This R guide will cover material from chapter 3 of “Forecasting, Time Series, and Regression” by Bowerman, O’Connell, and Koehler called Simple Linear Regression.
In chapter 3, we began by talking about simple linear regression models. Simple linear regression observes the relationship between an independent variable, x, and a dependent variable, y, by looking at a scatterplot of data and approximating a straight line through the points. The equation for the model is: \[{y_i}= \hat{\beta_0}+\hat{\beta_0} x_i+ {\epsilon}\]
In this equation, \[\hat{\beta_0}+\hat{\beta_1}\] is the mean value of the dependent variable y with independent variable x. \[\hat{\beta_0}\] is the y-intercept, or the mean value of y when x equals 0. \[\hat{\beta_1}\] is the slope. It is the change in the mean value of y with every one-unit increase in the mean of x. \[{\epsilon}\] is the error term that accounts for things other than x that affect y.
To create this model in R, we must first select a data set. We are going to select a package that lists the speed of cars (mph) and the distances (ft) taken to stop. We call up this data and tell R we want to use it by using the data and attach commands as follows:
data(cars)
attach(cars)
If we want to see our variable names and a snippet of the data in the set, we will use the head() command with the name of our data as the argument. We can use the summary() function to see a short analysis of our data, including the min, max, mean, median, etc. of our variables. We can use this to get an idea of the range of our data points.
head(cars)
## speed dist
## 1 4 2
## 2 4 10
## 3 7 4
## 4 7 22
## 5 8 16
## 6 9 10
summary(cars)
## speed dist
## Min. : 4.0 Min. : 2.00
## 1st Qu.:12.0 1st Qu.: 26.00
## Median :15.0 Median : 36.00
## Mean :15.4 Mean : 42.98
## 3rd Qu.:19.0 3rd Qu.: 56.00
## Max. :25.0 Max. :120.00
In this example, both of our variables are quantitative variables since they are described using numbers rather than words.

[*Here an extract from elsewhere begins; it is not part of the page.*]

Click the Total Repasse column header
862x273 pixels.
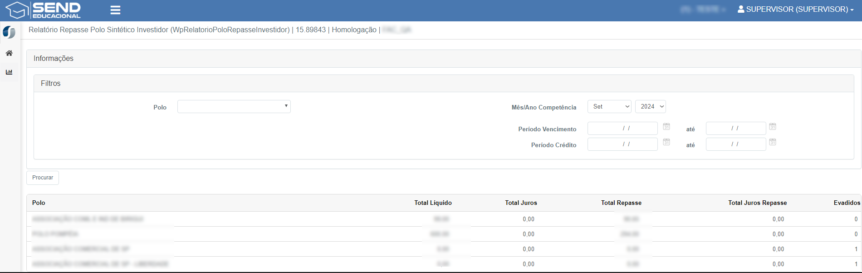pyautogui.click(x=621, y=203)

We are now going to create a scatterplot of the speed of cars vs. their stopping distances to view the relationship between these two variables. In this example, we will say that the stopping distance depends on the speed, so the stopping distance is the dependent variable (y) and the speed is the independent variable (x). To create a scatterplot, we use the plot function followed by the (predictor variable, response variable). We can also label our axes using the ylab and xlab specifiers and put a title on the graph using the main specifier, as follows:
plot(speed, dist, ylab = "Car Stopping Distance (ft)", xlab = "Speed (mph)", main = "Car Speed vs. Stopping Distance")
We now want to find the line that describes the relationship between our two variables, the line described by the simple linear regression model. We create this regression line using the lm function and two arguments, the response ~ the predictor, as follows:
mymod <- lm(dist ~ speed)
mymod
##
## Call:
## lm(formula = dist ~ speed)
##
## Coefficients:
## (Intercept) speed
## -17.579 3.932
After we run our regression model, we can interpret our results. Our regression equation from these results is dist = -17.579 + 3.932(speed) + \(\epsilon\). With a slope of 3.932, we say that with every one-unit (mph) increase in speed, our stopping distance increases by 3.932 feet on average.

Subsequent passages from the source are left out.